### EXERCISE DESCRIPTION
Starting at the line that contains "Task: Click the three-dot more options icon", return every line down to the end of the records below, exactly as written.

#### STORED DATA

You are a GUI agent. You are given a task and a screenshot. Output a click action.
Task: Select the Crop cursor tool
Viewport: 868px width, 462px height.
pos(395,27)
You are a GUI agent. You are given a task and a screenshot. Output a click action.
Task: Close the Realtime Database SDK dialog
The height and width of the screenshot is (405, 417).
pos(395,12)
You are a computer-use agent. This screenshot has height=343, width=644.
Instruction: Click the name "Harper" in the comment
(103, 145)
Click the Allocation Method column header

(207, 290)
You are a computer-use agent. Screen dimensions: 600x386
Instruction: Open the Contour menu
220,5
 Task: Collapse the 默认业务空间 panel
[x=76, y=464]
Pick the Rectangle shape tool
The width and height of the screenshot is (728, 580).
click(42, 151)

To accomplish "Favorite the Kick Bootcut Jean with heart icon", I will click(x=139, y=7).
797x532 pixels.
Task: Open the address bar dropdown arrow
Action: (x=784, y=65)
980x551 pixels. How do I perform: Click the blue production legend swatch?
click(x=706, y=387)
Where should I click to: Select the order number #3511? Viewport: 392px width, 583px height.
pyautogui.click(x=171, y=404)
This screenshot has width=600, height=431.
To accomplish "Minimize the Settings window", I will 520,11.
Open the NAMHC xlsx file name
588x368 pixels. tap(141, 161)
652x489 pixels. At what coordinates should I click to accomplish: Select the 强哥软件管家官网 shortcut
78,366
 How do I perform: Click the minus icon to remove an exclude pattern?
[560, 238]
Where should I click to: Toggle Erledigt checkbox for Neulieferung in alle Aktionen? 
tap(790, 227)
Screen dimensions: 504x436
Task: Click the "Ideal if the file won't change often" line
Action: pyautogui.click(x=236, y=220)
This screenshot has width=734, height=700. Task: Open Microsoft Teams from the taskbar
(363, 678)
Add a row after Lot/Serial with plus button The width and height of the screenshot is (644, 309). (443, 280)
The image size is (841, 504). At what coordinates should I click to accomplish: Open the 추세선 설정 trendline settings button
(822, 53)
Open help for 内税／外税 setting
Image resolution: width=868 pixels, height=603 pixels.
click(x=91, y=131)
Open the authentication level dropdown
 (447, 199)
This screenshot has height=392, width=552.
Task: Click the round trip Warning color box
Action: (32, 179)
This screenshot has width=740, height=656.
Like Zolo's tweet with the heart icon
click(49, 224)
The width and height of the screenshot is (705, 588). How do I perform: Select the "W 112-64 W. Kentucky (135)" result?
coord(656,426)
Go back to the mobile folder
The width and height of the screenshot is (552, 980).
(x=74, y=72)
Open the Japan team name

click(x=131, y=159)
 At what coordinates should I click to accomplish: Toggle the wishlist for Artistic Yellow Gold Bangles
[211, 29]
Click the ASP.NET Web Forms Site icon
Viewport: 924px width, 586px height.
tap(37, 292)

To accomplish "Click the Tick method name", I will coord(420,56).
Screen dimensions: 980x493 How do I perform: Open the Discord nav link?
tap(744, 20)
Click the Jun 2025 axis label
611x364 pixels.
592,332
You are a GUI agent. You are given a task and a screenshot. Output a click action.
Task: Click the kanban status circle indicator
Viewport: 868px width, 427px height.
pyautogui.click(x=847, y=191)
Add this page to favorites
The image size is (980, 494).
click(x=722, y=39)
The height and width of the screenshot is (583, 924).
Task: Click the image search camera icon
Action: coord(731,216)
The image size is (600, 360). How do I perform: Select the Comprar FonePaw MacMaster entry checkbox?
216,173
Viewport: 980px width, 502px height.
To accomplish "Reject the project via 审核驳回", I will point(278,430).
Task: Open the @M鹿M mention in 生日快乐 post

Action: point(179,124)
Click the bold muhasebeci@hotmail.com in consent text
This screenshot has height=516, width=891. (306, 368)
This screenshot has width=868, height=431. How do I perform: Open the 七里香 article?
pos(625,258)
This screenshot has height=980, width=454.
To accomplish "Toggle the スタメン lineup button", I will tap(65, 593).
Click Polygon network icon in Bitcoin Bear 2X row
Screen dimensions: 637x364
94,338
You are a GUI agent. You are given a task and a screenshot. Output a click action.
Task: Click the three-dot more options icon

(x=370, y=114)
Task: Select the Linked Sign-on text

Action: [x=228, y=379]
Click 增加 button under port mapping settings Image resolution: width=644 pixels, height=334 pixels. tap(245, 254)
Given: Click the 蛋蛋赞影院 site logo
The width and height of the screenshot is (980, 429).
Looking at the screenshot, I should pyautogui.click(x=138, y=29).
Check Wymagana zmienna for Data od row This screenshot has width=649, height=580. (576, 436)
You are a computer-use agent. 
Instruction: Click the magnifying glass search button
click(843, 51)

########

### ANSWER TO THIS TASK
Task: Click the three-dot more options icon

(x=370, y=114)
Task: Select the Linked Sign-on text

Action: [x=228, y=379]
Click 增加 button under port mapping settings Image resolution: width=644 pixels, height=334 pixels. tap(245, 254)
Given: Click the 蛋蛋赞影院 site logo
The width and height of the screenshot is (980, 429).
Looking at the screenshot, I should pyautogui.click(x=138, y=29).
Check Wymagana zmienna for Data od row This screenshot has width=649, height=580. (576, 436)
You are a computer-use agent. 
Instruction: Click the magnifying glass search button
click(843, 51)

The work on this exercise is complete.